__TASK GOAL__.
I'd like the number of lines in the material below that include the word "label", written with no other text.

---

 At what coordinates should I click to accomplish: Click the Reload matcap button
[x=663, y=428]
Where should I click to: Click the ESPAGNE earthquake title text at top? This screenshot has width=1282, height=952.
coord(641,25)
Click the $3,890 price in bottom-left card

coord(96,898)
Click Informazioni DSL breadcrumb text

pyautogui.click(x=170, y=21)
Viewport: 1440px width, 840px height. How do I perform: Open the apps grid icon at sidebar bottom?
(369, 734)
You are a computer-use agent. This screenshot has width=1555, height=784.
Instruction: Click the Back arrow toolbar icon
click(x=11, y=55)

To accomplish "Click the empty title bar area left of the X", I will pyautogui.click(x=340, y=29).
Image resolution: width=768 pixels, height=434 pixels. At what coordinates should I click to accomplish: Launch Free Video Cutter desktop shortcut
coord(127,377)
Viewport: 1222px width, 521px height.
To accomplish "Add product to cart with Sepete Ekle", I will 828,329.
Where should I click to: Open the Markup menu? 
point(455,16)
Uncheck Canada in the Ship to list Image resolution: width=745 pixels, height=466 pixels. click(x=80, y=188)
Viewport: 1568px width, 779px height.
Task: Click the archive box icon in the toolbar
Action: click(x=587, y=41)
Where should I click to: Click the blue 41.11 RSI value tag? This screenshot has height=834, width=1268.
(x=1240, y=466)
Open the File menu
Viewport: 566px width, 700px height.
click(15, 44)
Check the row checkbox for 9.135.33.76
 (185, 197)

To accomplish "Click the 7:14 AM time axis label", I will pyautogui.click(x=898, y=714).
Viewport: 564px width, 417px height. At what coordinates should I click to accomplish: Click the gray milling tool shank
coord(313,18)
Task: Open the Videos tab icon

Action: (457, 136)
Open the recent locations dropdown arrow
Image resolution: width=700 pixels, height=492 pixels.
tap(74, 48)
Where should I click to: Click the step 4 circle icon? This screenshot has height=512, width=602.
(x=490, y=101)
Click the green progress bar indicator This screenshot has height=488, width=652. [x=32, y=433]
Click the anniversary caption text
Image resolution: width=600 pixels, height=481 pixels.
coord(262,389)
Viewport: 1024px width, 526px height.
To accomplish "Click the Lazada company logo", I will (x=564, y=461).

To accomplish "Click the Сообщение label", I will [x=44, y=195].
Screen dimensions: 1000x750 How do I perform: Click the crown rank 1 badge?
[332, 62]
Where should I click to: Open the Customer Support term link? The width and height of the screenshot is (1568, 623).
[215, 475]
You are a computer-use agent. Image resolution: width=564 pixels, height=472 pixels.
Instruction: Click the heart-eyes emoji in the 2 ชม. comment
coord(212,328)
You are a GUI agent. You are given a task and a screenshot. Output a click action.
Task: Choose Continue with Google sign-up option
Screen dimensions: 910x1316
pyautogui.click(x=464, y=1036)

---

__ANSWER TO THIS TASK__.
2